Denn Kinder mit sprachlichen Defiziten seien die Arbeitslosen von morgen. Sebastian Kurz fordert daher neuerlich ein verpflichtendes zweites Gratis-Kindergartenjahr für jene, die es brauchen, kleinere Gruppen und mehr Begleit-Personal. Das würde 250 Millionen Euro kosten. Kurz: "Wir würden uns wünschen, dass stufenweise bis 2020 eine Umschichtung stattfindet: weniger für Arbeitslosigkeit und Arbeitslosenverwaltung und mehr für die Frühförderung. Der beste Weg um Arbeitslosigkeit zu bekämpfen, ist sie früh zu verhindern", sagt der ÖVP-Staatssekretär und deponiert damit eine Forderung für die Zeit nach der Nationalratswahl.

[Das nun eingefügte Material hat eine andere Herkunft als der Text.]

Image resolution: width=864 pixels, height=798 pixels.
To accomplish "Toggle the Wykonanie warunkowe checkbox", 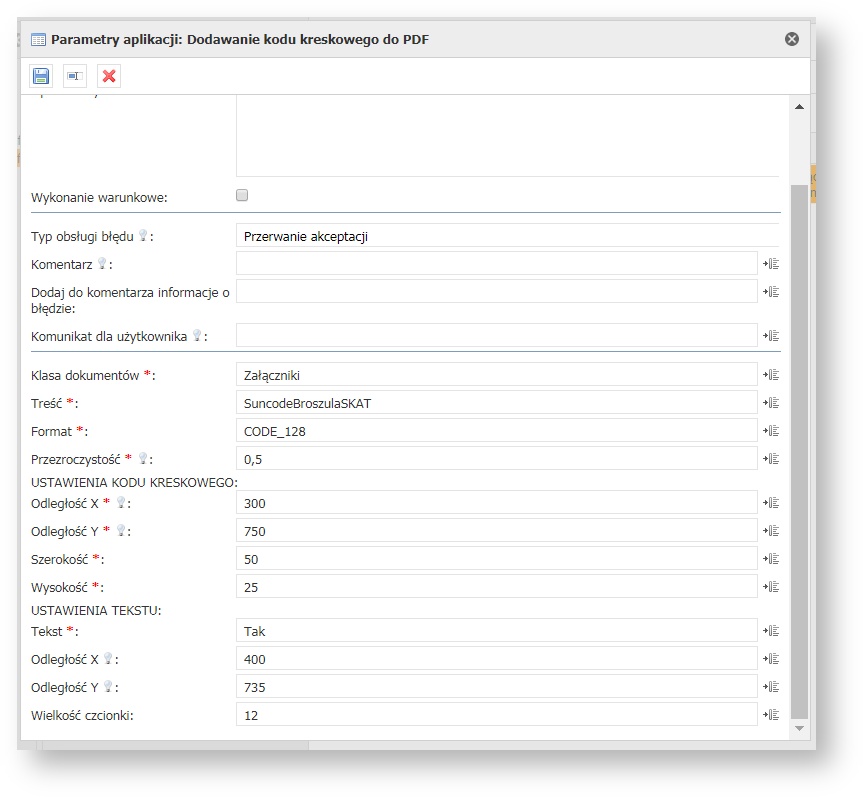I will 242,196.
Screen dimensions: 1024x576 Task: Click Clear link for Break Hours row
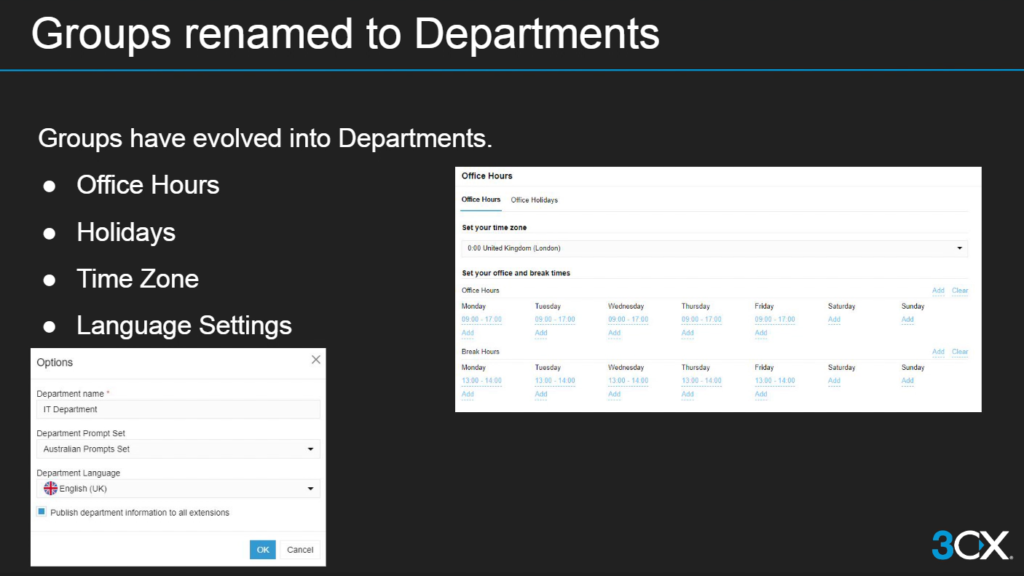point(959,352)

SPÖ: Attacke gegen Arbeitnehmer
Der Vorschlag des ÖVP-Staatssekretärs stößt auf wenig koalitonäre Gegenliebe. Prompt kommt von SPÖ-Bundesgeschäftsführers Norbert Darabos Kritik: Dieser lehnt die Kürzung der Gelder für den Arbeitsmarkt zugunsten der sprachlichen Frühförderung ab. In Zeiten der Wirtschaftskrise und einer steigenden Arbeitslosigkeit wäre das nach dem Streit um die Anhebung des Frauenpensionsalters die nächste ÖVP-Attacke gegen die Arbeitnehmer, sagt der SPÖ-Wahlkampfstratege, der Kinderförderung im Übrigen auch wichtig findet, aber nicht dazu sagt, wie sie finanziert werden soll.